“Free banking” in the UK is nearing an end. Regulators view the current banking model as unfair to consumers and might well force the end of the UK phenomenon of free in-credit banking. Our research suggests that customers are willing to pay for services that add real and lasting value to their lives, like digital banking. However, customers are unlikely to choose to pay for services that they presently see as free. It is unclear whether customers understand how they are charged for “free banking”, so there may be a case for educating the public on hidden account charges. Banks are finding it difficult to maintain free current accounts due to the low interest rate environment but are unlikely to risk losing customers by being the first to introduce charges. However, banks will need to begin investing in new current account services – with fees – to capture new revenues.
Stephen Whitehouse is a financial services partner at PwC.
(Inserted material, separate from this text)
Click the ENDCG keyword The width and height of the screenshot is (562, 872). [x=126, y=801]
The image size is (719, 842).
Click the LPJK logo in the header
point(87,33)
When the Co-op Bank introduced free banking in 1974, it was aiming mainly at competitive advantage and it worked. The major banks took 11 years to catch up. But a secondary reason was the desire to be attuned to customers and the research showed that customers felt banking should be free. Now M&S is restoring clarity and the next step could well be the end of free credit cards, which distort the market in favour of the well-off and well-organised. In theory consumers should benefit from more transparency and banks will jump at the opportunity to charge. However, in rude practice this will not mean the end of free. Many consumers prefer to be complicit in their own deceit and the market will serve them too. We shall see a range of products bundled and unbundled, and consumers can balance the drive of their psyche with the call of common sense.
Malcolm Hurlston launched free banking for Lord Thomas at the Co-operative Bank.